Transthyretin (TTR) is a homotetrameric protein that is one of 30 human proteins associated with systemic amyloidoses. In spite of its link to human pathology, an anti-amyloidogenic effect that prevents fibril formation of the amyloid β (Aβ) peptide associated with Alzheimer’s disease (AD) has been proposed for TTR. Although it has been shown that these two processes correlate with the ability of TTR to populate a monomeric state, a complete description of the conformational states populated in vitro by monomeric TTR at physiological pH is missing. We used an array of biochemical and biophysical methods and kinetic tests to investigate the folding and aggregation processes of monomeric TTR. Our results show that once monomers of transthyretin are released by the quaternary structure, the protein establishes an equilibrium between a set of conformational ensembles bearing different degrees of disorder. Thus, a molten globular state appears in equilibrium with the fully folded monomer, whereas an off-pathway species accumulates transiently during refolding of TTR. These two conformational ensembles are distinct in terms of structure, dynamics, kinetics and pathway of formation. Further subpopulations of the protein fold differently due to the occurrence of proline isomerism.
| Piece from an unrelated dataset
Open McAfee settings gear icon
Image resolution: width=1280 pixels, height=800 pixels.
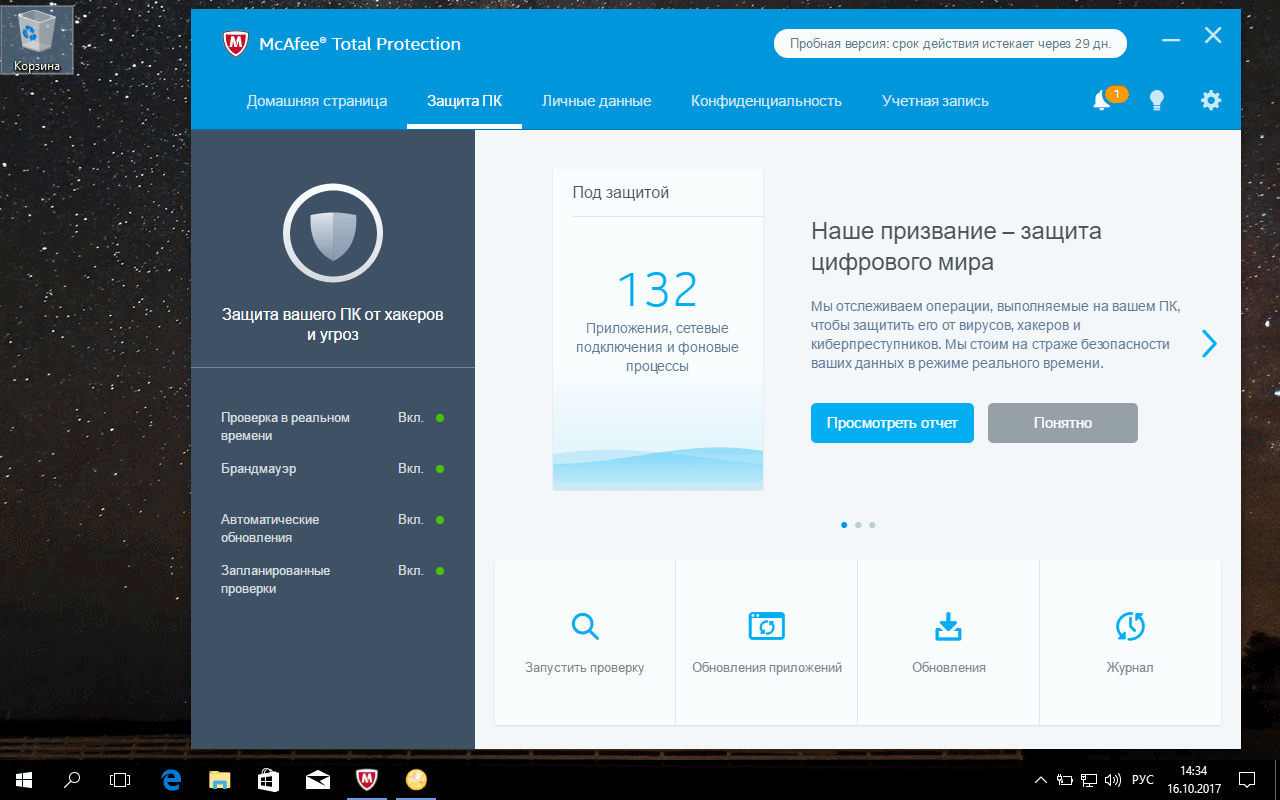tap(1211, 100)
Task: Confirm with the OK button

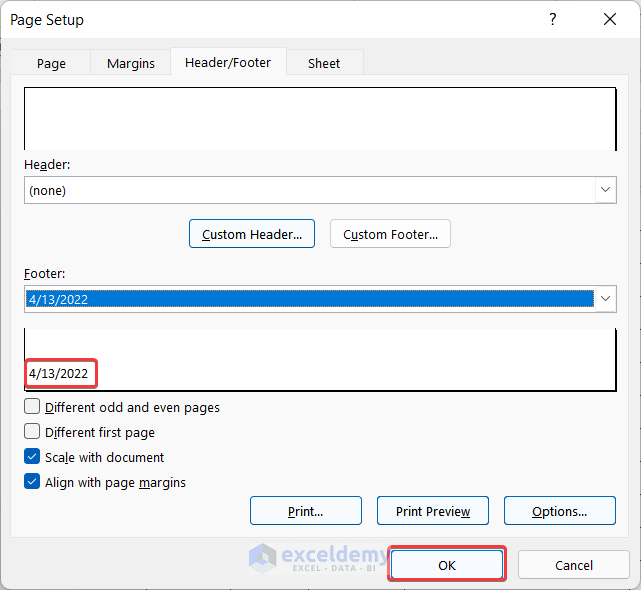Action: [x=447, y=565]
We investigated the conformational states described above by exploiting an intramolecular Forster Resonance Energy Transfer (FRET) approach. As TTR possesses one single cysteine moiety, we labelled such residue (different mutants of transthyretin) with a probe which acts as acceptor of light emitted by tryptophan residues. This system reports on intramolecular distances and compaction of the different conformational states.